Jean-Christophe Cambadélis officiellement désigné premier secrétaire du PS

Le conseil national du PS a donné son aval à la nomination de Jean-Christophe Cambadélis, mardi, en remplacement d'Harlem Désir, nommé au gouvernement.

Jean-Christophe Cambadélis, lors d\'un conseil national du PS, le 12 septembre 2012 à Paris.
Jean-Christophe Cambadélis, lors d'un conseil national du PS, le 12 septembre 2012 à Paris. (CHESNOT /SIPA)

Cette fois, c'est officiel. Le conseil national du Parti socialiste a donné son aval à la nomination de Jean-Christophe Cambadélis au poste de premier secrétaire, mardi 15 avril, en lieu et place d'Harlem Désir, nommé au gouvernement.
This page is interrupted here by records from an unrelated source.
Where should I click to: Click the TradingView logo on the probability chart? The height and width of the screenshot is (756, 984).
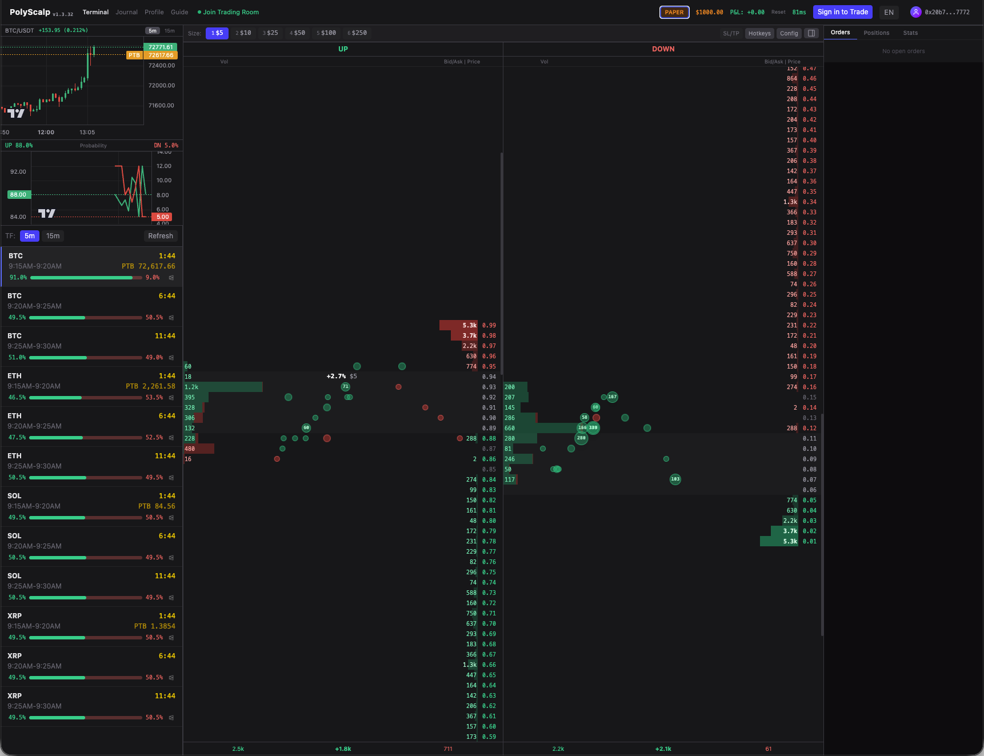(46, 213)
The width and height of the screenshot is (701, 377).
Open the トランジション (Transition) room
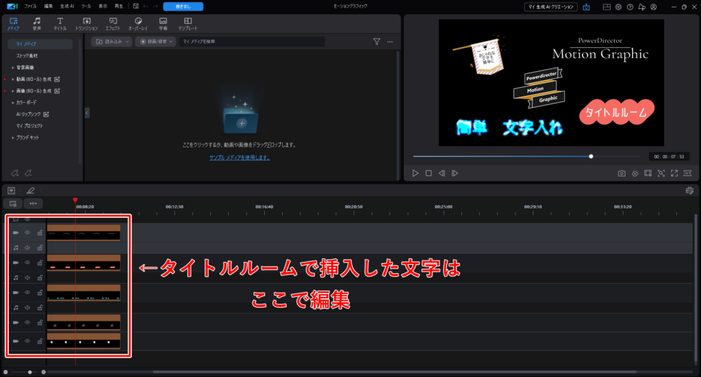tap(86, 24)
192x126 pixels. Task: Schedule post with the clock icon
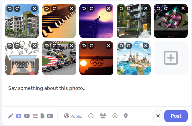tap(91, 116)
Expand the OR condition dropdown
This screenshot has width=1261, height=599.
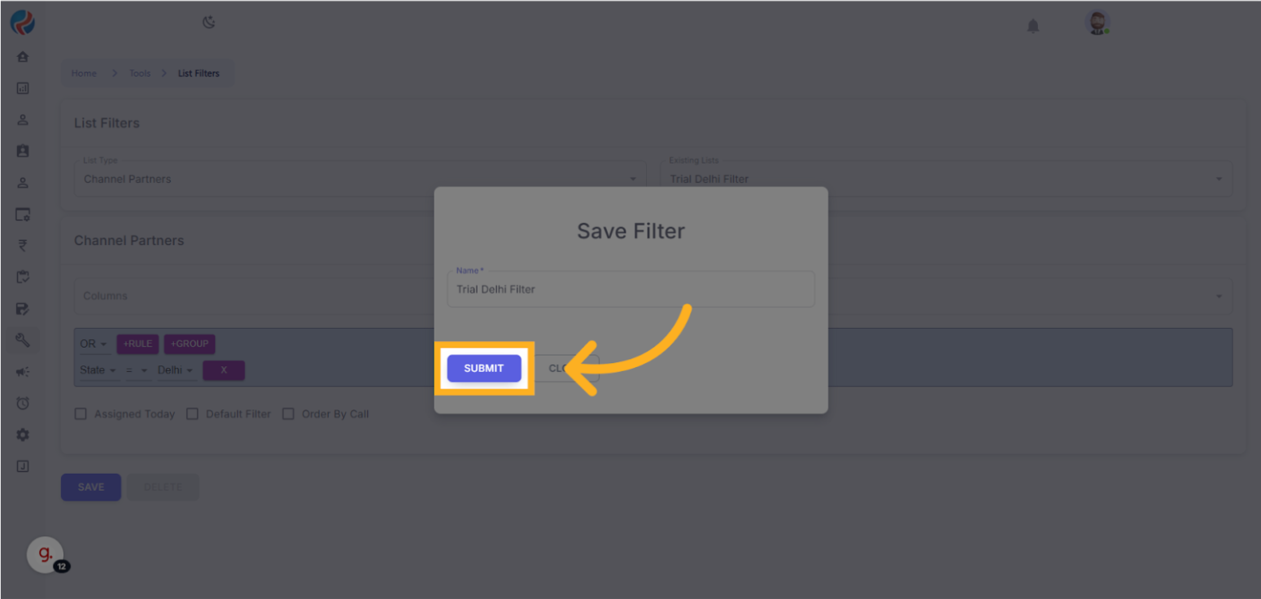[94, 343]
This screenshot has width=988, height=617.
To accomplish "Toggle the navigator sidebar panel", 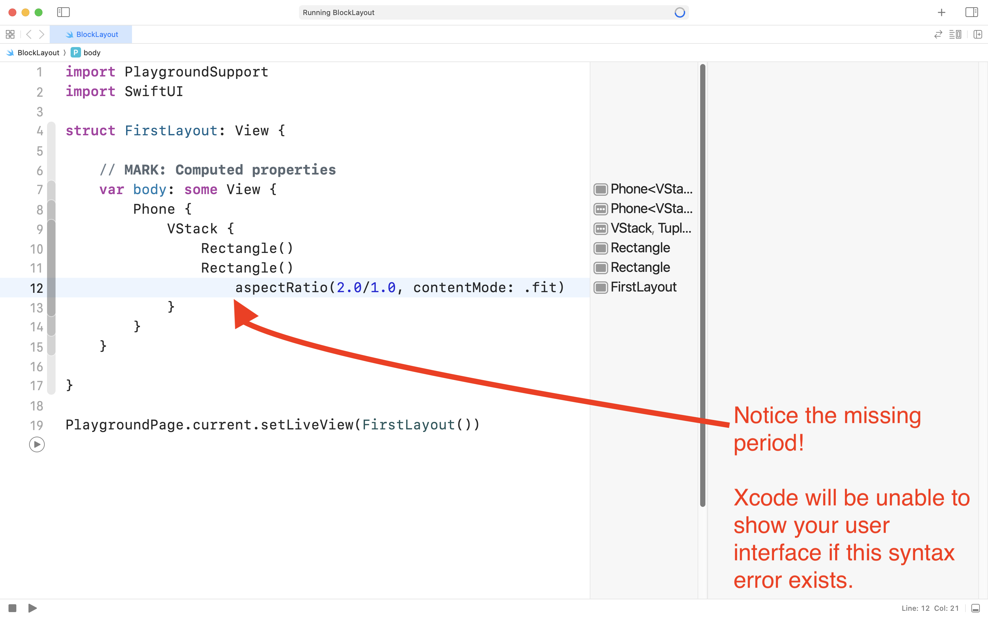I will point(63,12).
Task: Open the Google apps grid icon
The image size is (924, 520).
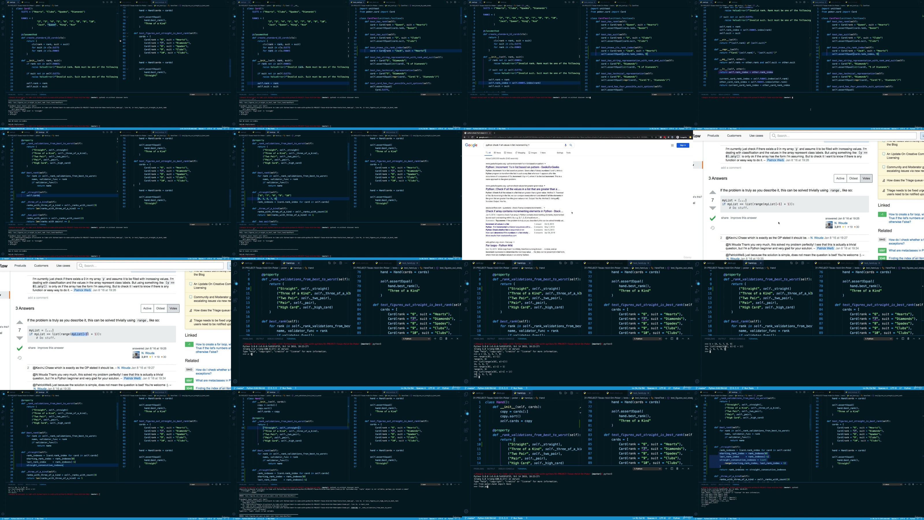Action: pyautogui.click(x=672, y=145)
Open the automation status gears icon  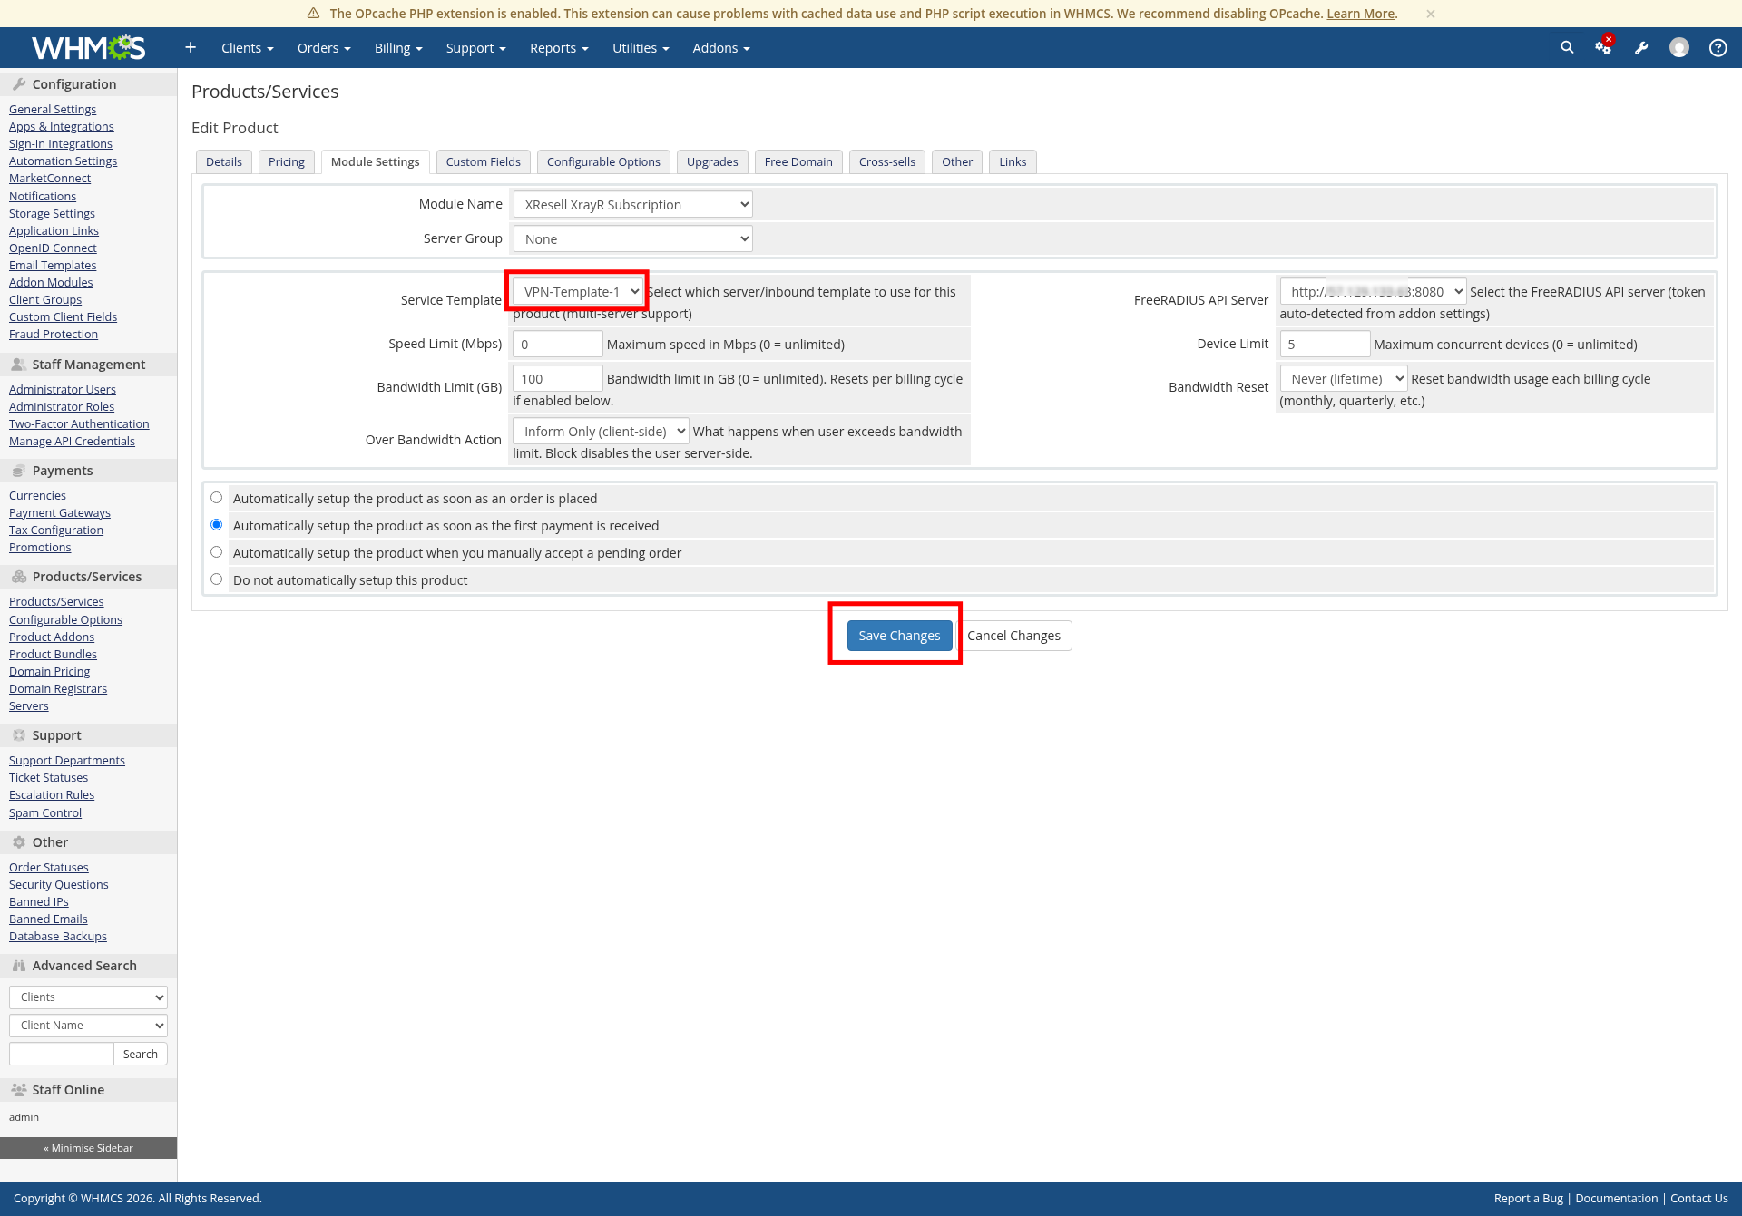coord(1603,47)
Il a recueilli 67,12% des voix, selon des chiffres communiqués par son entourage à l'AFP. Son seul concurrent, Sylvain Mathieu, un trentenaire inconnu du grand public mais soutenu par plusieurs courants de l'aile gauche du parti, a recueilli 32,88% des voix.

Cambadélis, un apparatchik du PS

Cette nomination apparaît comme une revanche pour Jean-Christophe Cambadélis, ancien lieutenant de Dominique Strauss-Kahn, et candidat malheureux au poste de premier secrétaire en 2012. Elu pour la première fois à l'Assemblée en 1988, le député de Paris avait été le rival d'Harlem Désir pour succéder à Martine Aubry. Battu, il était devenu secrétaire national du PS chargé de l'Europe et de l'International. A ce titre, il devait cette année diriger la campagne du PS pour les européennes, comme il l'avait d'ailleurs déjà fait en 2009.

Dès sa défaite face à Harlem Désir en 2012, Jean-Christophe Cambadélis avait tout fait pour se construire une image de "premier secrétaire bis", racontait Le Monde en décembreprofitant de chacune des difficultés de son camarade. "'Camba' souffle constamment le chaud et le froid, glissait un cadre du parti au quotidien. Il a choisi d'emmerder Harlem aussi souvent qu'il le peut, par calcul autant que par conviction." Aujourd'hui au poste qu'il souhaitait occuper depuis des années, le principal intéressé évoque dans Libération "un aboutissement".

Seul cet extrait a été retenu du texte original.